Répondez aux questions suivantes à partir du passage sur le bling-bling.
1. Quelle chanson Coeur de Pirate remet-elle au goût du jour ?
2. Combien de temps dure le clip ?
3. En quelle année Baby Gangsta sort-il son titre Bling-Bling ?

- Passage choisi
....
Joie, Coeur de Pirate viens de remettre au gout du jour le tube Femme like U de mon premier amour – le génie K-maro.
Sans aucune hésitation, je me rue sur le clip. Et là, fascination. 3 minutes et 14 secondes de pur style.
Coeur de Pirate se transforme le temps d’une chanson en vitrine Dior, Gucci ou encore Vuitton. Chaînes en or et lunettes de luxe, elle nous rappelle l’essence du bling-bling. Son accoutrement lui donne allure volontaire, intrépide, clinquante. En un mot, la belle québécoise devient BADASS.
Alors, comment est-ce possible qu’un tel déguisement arrive à transformer une personnalité en un claquement de doigts ? Comment le bling-bling peut insuffler en un instant un tel vent de puissance tout en tournant en ridicule les signes ostentatoires de richesse ?
Revenons d’abord sur une définition littérale de l’adjectif bling-bling par le Larousse :
“qui fait étalage de sa richesse”. “Bling-bling” est également l’onomatopée des chaînes en or clinquant les unes sur les autres annonçant la venue d’un personnage éminemment riche.
Le terme bling-bling est né de la culture hip-hop. Néanmoins, c’est un morceau de musique qui ancrera ce terme dans un environnement plus global. En 1999, le rappeur né à la Nouvelle-Orléans du nom de Baby Gangsta sort son titre Bling-Bling. Il y fait l’apologie d’une apparence luxueuse tout en revendiquant des origines populaires.
....
- Lignes de données
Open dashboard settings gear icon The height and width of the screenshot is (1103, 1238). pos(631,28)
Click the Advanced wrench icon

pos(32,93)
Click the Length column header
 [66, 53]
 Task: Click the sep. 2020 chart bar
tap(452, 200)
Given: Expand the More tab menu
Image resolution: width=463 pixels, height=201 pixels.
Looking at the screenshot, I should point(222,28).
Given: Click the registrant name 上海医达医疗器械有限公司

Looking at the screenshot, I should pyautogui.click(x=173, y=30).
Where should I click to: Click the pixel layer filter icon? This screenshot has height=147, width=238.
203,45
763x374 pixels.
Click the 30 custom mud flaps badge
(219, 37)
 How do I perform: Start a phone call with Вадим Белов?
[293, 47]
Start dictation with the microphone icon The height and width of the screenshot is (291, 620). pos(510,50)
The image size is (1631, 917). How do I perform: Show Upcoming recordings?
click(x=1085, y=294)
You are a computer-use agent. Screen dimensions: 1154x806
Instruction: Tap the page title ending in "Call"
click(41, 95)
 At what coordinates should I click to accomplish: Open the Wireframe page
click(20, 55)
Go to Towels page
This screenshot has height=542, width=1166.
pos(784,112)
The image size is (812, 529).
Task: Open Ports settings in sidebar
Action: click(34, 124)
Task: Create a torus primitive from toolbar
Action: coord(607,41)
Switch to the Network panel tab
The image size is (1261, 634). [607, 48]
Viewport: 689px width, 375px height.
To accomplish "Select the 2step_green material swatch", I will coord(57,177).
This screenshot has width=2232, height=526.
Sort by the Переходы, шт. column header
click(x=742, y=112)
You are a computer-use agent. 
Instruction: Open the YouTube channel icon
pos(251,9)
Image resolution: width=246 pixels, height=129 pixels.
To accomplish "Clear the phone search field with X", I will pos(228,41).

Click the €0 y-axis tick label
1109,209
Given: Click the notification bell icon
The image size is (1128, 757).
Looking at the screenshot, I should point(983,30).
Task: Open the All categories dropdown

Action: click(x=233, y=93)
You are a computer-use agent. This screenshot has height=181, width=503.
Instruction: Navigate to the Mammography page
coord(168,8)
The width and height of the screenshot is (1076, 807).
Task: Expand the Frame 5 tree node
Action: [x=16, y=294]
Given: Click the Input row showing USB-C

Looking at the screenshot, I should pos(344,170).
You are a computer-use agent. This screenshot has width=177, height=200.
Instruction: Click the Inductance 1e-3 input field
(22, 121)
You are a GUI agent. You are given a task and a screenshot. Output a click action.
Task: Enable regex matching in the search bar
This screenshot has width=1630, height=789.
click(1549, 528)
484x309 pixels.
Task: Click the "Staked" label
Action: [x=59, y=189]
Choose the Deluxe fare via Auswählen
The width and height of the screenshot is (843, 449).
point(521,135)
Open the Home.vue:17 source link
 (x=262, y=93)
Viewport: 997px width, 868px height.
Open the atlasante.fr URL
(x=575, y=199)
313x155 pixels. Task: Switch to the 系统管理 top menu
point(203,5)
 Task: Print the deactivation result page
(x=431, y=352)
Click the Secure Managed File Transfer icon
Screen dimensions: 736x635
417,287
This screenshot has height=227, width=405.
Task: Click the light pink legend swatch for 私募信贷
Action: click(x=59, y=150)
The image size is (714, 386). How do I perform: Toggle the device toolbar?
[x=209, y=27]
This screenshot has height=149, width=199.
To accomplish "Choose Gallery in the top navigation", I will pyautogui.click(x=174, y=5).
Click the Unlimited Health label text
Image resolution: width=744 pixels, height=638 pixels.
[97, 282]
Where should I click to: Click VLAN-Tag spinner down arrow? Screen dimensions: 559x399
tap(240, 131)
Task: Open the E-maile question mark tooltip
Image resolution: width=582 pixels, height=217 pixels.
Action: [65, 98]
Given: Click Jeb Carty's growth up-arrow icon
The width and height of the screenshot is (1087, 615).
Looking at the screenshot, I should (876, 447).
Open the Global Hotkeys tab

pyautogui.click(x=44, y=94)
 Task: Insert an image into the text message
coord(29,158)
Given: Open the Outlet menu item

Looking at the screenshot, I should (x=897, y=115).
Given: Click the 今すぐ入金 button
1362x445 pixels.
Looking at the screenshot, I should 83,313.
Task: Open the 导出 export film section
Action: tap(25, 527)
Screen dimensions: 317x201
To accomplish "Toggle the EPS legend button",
....
- Corrigé
1. Femme like U, de K-maro.
2. 3 minutes et 14 secondes.
3. En 1999.